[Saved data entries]
= Beginning of Section =

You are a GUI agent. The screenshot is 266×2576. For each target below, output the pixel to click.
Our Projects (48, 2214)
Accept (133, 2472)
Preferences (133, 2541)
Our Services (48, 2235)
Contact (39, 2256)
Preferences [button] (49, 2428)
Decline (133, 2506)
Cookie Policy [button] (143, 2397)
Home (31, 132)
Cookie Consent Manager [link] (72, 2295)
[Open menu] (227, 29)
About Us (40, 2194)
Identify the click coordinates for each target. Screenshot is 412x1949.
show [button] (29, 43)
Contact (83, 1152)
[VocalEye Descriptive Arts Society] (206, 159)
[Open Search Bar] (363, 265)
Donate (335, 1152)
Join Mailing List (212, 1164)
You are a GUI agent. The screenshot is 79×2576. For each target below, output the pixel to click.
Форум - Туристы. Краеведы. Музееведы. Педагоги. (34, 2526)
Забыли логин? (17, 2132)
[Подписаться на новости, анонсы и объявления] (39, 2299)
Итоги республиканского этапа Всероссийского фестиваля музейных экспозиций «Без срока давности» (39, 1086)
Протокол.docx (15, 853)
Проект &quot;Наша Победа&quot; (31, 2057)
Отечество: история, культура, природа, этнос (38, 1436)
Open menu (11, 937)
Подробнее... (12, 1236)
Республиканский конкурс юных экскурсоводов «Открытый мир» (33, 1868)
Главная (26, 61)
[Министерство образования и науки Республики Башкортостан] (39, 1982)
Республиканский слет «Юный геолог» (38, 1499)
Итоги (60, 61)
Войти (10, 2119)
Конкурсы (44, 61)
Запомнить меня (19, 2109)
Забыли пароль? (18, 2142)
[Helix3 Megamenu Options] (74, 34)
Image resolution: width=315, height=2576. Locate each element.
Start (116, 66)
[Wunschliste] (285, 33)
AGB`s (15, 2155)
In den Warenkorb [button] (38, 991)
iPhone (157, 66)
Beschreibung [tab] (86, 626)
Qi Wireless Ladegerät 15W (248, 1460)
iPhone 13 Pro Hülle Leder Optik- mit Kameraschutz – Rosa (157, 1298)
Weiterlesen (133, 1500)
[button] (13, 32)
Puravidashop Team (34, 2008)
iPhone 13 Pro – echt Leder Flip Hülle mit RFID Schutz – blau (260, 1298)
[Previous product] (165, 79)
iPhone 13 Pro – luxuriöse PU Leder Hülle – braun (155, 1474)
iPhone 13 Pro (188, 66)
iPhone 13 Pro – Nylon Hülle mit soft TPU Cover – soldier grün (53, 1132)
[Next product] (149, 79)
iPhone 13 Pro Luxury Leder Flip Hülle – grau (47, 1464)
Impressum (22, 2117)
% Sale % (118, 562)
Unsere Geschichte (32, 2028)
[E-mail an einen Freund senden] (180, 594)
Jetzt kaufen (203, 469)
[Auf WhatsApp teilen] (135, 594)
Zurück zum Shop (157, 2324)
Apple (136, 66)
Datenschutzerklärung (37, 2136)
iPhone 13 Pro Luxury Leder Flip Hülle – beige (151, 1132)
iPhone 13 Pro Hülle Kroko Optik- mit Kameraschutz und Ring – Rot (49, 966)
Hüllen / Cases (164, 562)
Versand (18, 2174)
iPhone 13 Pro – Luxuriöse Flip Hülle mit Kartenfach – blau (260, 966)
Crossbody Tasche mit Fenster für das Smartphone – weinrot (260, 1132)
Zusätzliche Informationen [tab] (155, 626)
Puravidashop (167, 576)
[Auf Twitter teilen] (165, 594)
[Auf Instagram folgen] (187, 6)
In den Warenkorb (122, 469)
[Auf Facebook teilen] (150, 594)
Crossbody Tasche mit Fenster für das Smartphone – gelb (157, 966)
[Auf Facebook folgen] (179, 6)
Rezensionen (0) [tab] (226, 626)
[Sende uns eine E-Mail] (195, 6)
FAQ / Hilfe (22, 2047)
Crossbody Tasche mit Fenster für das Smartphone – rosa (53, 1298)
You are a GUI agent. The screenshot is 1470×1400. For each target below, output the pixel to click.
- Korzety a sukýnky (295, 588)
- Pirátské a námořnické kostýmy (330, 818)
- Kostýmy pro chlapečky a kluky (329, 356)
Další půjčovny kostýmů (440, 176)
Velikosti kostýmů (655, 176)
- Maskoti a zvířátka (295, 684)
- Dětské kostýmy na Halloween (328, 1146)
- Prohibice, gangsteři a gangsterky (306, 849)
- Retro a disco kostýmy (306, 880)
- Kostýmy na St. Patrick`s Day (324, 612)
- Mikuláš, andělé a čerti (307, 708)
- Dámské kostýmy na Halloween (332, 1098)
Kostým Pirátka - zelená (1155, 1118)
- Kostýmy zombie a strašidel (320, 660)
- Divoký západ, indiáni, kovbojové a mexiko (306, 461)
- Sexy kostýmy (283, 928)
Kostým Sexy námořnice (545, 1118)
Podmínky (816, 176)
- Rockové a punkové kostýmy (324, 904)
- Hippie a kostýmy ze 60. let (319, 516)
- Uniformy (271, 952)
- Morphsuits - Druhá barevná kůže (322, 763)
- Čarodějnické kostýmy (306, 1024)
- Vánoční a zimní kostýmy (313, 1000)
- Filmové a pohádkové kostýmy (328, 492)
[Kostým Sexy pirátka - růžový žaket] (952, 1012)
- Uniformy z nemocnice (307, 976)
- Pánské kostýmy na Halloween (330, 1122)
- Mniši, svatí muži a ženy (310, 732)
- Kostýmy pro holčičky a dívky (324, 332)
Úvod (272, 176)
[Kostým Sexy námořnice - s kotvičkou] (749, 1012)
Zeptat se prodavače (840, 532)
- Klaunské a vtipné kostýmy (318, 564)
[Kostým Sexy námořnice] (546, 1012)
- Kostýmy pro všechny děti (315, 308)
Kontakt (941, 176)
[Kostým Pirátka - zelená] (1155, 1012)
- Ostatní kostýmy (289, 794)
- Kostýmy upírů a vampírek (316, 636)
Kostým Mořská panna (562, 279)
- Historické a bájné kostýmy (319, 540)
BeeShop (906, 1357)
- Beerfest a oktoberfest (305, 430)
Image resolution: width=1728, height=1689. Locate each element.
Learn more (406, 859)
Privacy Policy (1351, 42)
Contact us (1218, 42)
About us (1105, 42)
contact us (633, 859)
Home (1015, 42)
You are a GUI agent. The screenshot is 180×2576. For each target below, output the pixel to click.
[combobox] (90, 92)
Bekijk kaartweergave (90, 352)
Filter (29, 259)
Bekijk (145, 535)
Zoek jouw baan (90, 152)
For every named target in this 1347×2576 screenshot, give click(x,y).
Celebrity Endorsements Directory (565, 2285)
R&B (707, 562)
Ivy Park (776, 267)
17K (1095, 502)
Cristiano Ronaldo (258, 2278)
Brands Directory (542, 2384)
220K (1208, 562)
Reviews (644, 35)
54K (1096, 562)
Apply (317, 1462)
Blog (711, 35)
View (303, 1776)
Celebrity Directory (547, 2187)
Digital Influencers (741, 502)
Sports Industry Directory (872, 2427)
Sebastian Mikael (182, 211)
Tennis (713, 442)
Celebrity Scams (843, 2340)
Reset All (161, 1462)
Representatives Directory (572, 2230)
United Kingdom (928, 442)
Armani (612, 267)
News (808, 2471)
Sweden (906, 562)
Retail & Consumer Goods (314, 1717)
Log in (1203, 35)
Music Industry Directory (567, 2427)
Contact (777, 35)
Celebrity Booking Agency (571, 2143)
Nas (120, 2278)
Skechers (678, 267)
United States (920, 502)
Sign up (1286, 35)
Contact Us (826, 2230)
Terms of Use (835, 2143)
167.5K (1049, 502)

= End of Section =

## EXERCISE
Only a number is asked for here: the count of lines in the records that hold "Luxury".

## ANSWER FOR THE TASK
2